La fréquentation de l’Observatoire français des drogues et toxicomanies ayant accentué ma méfiance vis-à-vis des produits psychoactifs, j’occupe mes périodes d’insomnie hebdomadaires à une activité ludique fondée sur le nombre 235. Les règles du jeu sont simples : imaginez un grand château, vous devez parcourir toutes les pièces sans passer deux fois par la même, et il y en a 94 réunies par 235 portes.

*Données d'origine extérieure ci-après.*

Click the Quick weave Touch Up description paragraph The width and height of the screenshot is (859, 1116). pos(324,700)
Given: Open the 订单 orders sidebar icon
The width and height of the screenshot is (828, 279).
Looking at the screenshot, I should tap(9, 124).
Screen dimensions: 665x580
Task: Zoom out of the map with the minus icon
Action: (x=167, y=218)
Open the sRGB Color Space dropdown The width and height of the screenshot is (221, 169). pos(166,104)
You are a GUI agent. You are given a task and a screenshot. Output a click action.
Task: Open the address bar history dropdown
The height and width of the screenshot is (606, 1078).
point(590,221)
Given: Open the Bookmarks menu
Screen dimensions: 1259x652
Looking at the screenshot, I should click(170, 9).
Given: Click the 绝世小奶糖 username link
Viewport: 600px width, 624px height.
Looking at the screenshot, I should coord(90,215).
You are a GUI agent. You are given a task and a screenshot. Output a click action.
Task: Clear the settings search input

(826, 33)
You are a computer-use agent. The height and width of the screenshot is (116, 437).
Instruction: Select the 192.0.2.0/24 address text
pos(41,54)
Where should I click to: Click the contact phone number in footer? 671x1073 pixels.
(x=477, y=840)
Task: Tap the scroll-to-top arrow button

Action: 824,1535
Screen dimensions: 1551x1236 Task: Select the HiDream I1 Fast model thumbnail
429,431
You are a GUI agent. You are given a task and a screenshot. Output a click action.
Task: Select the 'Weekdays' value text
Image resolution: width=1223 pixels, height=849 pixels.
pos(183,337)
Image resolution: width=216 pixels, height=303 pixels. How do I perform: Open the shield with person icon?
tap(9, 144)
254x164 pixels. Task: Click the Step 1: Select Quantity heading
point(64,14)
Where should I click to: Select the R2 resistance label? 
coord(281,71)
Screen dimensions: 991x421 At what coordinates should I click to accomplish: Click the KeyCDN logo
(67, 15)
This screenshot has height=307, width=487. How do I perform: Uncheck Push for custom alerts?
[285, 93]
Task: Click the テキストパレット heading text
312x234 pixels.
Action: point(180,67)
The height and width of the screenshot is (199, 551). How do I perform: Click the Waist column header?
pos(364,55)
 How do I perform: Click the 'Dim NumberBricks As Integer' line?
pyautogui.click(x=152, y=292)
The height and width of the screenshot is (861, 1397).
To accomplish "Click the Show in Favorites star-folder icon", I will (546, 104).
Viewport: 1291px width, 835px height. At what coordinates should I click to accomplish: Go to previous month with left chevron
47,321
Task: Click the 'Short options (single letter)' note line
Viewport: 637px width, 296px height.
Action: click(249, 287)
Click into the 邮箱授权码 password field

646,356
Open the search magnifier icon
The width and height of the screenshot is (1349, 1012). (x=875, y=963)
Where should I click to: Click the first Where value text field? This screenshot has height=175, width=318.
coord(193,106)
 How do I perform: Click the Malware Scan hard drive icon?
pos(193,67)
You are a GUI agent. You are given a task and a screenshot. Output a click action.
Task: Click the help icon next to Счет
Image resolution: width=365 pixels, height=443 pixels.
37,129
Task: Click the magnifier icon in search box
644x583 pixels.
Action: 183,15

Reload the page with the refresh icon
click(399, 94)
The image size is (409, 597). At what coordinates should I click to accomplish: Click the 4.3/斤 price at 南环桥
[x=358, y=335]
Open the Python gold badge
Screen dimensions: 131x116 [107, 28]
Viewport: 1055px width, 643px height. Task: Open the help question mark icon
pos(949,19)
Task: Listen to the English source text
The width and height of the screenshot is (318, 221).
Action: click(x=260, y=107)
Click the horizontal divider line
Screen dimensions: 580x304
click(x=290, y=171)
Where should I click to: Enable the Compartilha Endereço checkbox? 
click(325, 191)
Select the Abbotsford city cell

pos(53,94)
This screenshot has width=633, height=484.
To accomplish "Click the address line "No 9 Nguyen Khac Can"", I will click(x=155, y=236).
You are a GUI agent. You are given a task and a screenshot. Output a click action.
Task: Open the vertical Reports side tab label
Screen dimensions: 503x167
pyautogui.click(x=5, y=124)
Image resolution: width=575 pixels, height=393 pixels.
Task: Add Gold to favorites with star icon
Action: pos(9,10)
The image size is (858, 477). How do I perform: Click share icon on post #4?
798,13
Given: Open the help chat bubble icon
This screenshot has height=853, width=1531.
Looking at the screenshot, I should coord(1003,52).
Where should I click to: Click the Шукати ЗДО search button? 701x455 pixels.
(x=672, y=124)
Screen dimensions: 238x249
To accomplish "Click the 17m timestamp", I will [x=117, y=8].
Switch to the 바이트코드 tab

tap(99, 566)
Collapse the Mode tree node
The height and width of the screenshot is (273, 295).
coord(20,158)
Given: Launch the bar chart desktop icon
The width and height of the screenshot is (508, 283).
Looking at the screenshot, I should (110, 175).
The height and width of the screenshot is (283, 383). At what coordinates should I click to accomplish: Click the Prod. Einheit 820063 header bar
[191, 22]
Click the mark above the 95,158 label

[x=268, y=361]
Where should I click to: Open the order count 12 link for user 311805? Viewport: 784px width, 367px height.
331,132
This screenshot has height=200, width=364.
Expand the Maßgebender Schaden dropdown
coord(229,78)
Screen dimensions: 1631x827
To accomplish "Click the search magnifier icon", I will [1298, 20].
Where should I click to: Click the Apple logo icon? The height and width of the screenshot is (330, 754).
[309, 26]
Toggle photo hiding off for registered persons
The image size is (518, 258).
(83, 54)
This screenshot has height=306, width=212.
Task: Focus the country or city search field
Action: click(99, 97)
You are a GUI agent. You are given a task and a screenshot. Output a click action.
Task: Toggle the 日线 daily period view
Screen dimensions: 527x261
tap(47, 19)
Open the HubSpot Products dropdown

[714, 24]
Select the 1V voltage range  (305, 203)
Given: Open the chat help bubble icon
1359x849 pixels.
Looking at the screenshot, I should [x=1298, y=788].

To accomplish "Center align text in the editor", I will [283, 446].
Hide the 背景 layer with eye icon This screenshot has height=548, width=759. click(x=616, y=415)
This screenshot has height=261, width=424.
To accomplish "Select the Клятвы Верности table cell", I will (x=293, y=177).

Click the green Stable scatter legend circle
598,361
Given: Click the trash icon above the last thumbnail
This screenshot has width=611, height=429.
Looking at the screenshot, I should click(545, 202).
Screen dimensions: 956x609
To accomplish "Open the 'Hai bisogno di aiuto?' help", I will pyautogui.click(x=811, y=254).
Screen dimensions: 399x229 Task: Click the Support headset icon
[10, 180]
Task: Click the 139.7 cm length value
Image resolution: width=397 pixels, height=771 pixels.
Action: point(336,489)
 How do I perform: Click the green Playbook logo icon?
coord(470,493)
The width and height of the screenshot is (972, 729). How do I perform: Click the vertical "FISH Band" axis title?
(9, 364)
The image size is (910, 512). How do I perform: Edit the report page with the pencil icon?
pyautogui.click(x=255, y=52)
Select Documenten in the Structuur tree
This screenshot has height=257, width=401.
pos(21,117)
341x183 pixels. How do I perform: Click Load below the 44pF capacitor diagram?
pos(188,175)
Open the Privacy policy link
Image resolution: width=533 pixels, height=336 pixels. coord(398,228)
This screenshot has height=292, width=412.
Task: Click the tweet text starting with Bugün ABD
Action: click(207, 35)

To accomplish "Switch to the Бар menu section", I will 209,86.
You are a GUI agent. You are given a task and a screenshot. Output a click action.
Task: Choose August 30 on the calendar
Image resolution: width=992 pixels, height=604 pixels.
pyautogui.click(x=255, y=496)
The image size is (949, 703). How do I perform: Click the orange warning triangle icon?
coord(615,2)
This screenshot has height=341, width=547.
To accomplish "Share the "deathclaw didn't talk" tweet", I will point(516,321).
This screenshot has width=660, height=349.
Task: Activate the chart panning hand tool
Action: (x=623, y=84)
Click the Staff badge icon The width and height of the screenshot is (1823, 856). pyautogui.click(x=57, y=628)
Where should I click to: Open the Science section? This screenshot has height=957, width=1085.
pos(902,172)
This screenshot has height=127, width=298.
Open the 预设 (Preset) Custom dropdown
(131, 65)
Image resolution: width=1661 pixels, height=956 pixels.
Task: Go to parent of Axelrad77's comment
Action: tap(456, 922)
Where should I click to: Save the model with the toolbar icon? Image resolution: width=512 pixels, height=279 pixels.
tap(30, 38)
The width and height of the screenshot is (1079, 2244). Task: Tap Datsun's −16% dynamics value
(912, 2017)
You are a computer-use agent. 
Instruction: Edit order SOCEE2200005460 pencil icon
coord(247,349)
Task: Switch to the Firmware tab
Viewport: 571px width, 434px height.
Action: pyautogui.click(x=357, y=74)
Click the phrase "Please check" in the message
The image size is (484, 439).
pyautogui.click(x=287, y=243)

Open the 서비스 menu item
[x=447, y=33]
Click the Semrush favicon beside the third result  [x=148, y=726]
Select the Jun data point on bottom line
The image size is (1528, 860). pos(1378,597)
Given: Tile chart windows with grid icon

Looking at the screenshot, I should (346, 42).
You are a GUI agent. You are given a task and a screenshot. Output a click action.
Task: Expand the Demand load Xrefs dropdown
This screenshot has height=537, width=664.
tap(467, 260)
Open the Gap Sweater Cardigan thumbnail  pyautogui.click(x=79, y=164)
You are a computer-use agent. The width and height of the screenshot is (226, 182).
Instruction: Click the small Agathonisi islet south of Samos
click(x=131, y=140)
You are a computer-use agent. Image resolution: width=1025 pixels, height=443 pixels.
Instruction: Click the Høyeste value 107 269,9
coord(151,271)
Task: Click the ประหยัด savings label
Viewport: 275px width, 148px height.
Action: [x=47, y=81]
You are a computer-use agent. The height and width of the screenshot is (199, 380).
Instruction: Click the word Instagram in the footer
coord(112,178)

La pièce de départ et la pièce d’arrivée sont imposées, il y a donc 4 371 façons différentes de poser le problème si l’on considère comme équivalent d’aller par exemple de la pièce 5 à la 65 ou de 65 à 5 (94 x 93 / 2), mais je suis incapable de calculer le nombre de solutions possibles car les relations topographiques entre les pièces ne correspondent pas à une géométrie simple. Dans ce château une pièce a au moins deux portes, mais elle peut en avoir jusqu’à 10. Il y a probablement plus de 100 000 trajets possibles.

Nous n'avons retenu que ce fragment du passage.